Powell studied contemporary arts at Manchester Metropolitan University and has an extensive background in music, having taken lessons on seven instruments, eventually focusing on the saxophone and the ukulele. Singing is Powell and Adam's primary form of musical expression, particularly 80s power ballads and stadium rock. Comedy is also integral to their art.

== Career ==
Powell began their drag career in 2008 in Southampton in England with their first show at local gay bar "The London Hotel." Adam All continued to perform across the UK Drag Circuit, where there were few Drag Kings. In 2009 Adam All was the first Drag King to get to the final of National Drag Competition "Drag Idol".

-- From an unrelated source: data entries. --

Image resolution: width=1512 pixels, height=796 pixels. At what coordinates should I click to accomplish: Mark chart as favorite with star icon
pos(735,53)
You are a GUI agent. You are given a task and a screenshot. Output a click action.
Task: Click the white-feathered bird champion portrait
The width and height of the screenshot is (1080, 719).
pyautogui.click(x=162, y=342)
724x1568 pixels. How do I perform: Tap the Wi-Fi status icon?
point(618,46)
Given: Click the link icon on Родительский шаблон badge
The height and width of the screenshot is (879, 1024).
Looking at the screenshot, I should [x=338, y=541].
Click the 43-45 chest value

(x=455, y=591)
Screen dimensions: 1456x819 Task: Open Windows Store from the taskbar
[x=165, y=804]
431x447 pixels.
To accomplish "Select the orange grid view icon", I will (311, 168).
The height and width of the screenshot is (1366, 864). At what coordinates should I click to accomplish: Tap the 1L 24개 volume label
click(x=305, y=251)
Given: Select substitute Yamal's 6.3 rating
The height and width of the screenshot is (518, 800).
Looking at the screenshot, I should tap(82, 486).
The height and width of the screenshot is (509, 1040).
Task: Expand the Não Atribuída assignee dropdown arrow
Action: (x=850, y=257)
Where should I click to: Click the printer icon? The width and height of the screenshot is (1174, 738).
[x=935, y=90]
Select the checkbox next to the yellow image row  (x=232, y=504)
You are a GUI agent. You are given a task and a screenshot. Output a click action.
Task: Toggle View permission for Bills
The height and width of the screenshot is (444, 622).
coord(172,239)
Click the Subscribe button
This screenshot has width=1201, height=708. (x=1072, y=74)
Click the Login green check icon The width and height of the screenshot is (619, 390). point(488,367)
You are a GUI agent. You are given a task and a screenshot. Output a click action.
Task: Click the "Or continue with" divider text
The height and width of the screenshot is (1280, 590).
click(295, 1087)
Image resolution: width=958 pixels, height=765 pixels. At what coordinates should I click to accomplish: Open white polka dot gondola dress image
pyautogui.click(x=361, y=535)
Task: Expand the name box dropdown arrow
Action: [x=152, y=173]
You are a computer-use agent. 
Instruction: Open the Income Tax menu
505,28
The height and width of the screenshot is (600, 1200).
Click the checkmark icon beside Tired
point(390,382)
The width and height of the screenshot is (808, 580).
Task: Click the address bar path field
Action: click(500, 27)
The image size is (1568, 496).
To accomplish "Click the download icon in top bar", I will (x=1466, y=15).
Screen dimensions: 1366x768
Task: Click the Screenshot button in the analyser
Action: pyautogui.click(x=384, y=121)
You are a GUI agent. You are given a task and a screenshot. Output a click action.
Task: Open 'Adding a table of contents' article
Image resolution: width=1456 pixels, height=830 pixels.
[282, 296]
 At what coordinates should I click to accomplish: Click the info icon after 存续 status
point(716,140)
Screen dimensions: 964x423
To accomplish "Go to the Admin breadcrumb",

Adam All continued to work as a Drag King and in 2013 set up Drag King Cabaret night 'BOiBOX' at legendary lesbian bar 'The Candy Bar' in Soho, London with their partner Apple Derrières to provide a platform for other Drag Kings. Adam All also co-hosts Europe's biggest Drag King Contest 'Man Up'.

Adam All has been described as a pioneer for the modern UK Drag King Scene by 'rewriting the rules of masculinity' and challenging gender stereotypes and perspectives, "redefining Drag." In 2019 Adam All won the award for Best Drag King at the QX Awards. and in 2023, Adam All won "Drag Artist of the Year" at the PinkNews Awards of Pink News, becoming the first drag king to win the award. Adam All won the award alongside Drag Queen "That Girl."
== Personal life ==
Powell is nonbinary and is married to actor Eleanor Burke, who performs alongside them as drag queen Apple Derrières.